To bring his companies to the fore, Branson has committed $400 million to a new venture, Virgin Fuels, which will invest in and develop green energy projects. His reasoning behind the transfer may well be a deep-seated desire for philanthropy, or perhaps a strong belief in the importance of addressing global climate change, or perhaps a preemptive strike against the coming regulation of airline fuels. At some level the motive is irrelevant, what matters is that there is a commitment by the business community to bring about change.

It is impossible to deny that injecting 18 times what the entire United States Government spends on alternative fuels will make a difference in the global energy industry, but the reapportionment is still effectively a drop in the bucket. Greenwashing at best, a publicity stunt at worst. Drug companies, who make hefty profits on their own, expend about 10 percent of total revenue on R&D costs. Energy companies in contrast spend about 0.3 percent of their revenues on finding alternatives to petroleum.

So, how do we identify greenwashing from true values and separate the marketing from the real action?

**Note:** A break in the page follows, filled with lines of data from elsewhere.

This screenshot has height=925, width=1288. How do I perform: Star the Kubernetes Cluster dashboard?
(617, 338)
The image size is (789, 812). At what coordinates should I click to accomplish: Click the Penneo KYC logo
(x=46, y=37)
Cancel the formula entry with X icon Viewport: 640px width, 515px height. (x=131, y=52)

This morning a partner and I interviewed Bob Perkowitz, a business leader in North Carolina. He sells women’s fashion to environmentally conscious consumers. If you spend more than $75 on any one order at his company, he will donate $1 to buy air power in the Dakotas. He says that he regularly cuts $15,000 checks to the wind company in the Dakotas. It costs him 0.5 percent of his revenues to do this and in no way affects his business model. It does, however, provide him with beautiful pictures of windmills in the VivaTerra catalogue, a subtle green logo, and help build a $35 million per year business.

He recommends taking some of the money and much of the experience on the marketing end of business and applying it to NGOs. By marketing an issue—like global warming or the death of pandas—to people trained to be marketed to, Mr. Perkowitz argues, we can mobilize support for the issues that we care about.

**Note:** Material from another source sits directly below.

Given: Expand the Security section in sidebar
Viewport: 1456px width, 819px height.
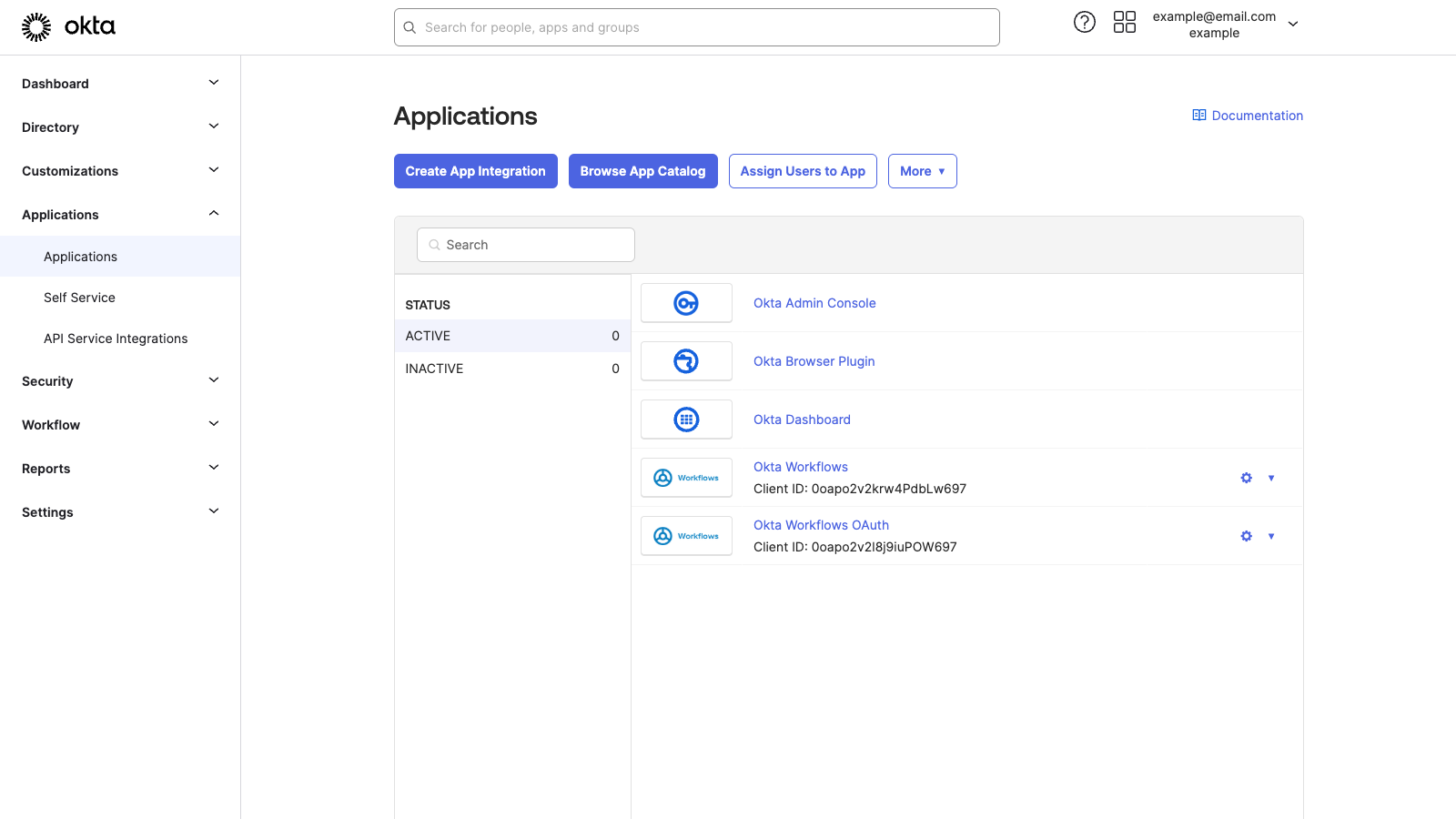Looking at the screenshot, I should [119, 380].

Mr. Branson’s newfound focus on fueling his companies is a good example: after being awakened to the dangers last year by Al Gore’s movie “An Inconvenient Truth” he entered into talks with advisors and decided that the best course of action for his organization and the planet would be to reallocate his profits towards renewable and biofuel sources. Imagine who else could be tempted to such a realization. While he acknowledges that the development of such a ambitious goal is difficult and possibly one that will lose him profits in the short run, but he seems to be willing to sacrifice this for the longer term gain that he sees in having his fleet of airlines securely and cheaply fueled.

It is clear that we will not overcome the global climate change issue by simply using more ethanol, but with the aviation industry set to produce 15 percent of all greenhouse gasses in 10 years, Mr. Branson’s gesture is a start.

What remains to be seen is how this huge influx of capital over a sustained time period and without a specific focus will affect change in the nascent biofuels business. More importantly for the business community as a whole, will it successfully make the Virgin Group more profitable?

Ted Turner argues that Mr. Branson’s increased publicity will net him more funding than the advertising that he currently purchases—if other businesses are to follow suit, this has to show a return on investment for the individual. That’s what our economic system is based on, and all the greenwashing in the world won’t change that fundamental fact.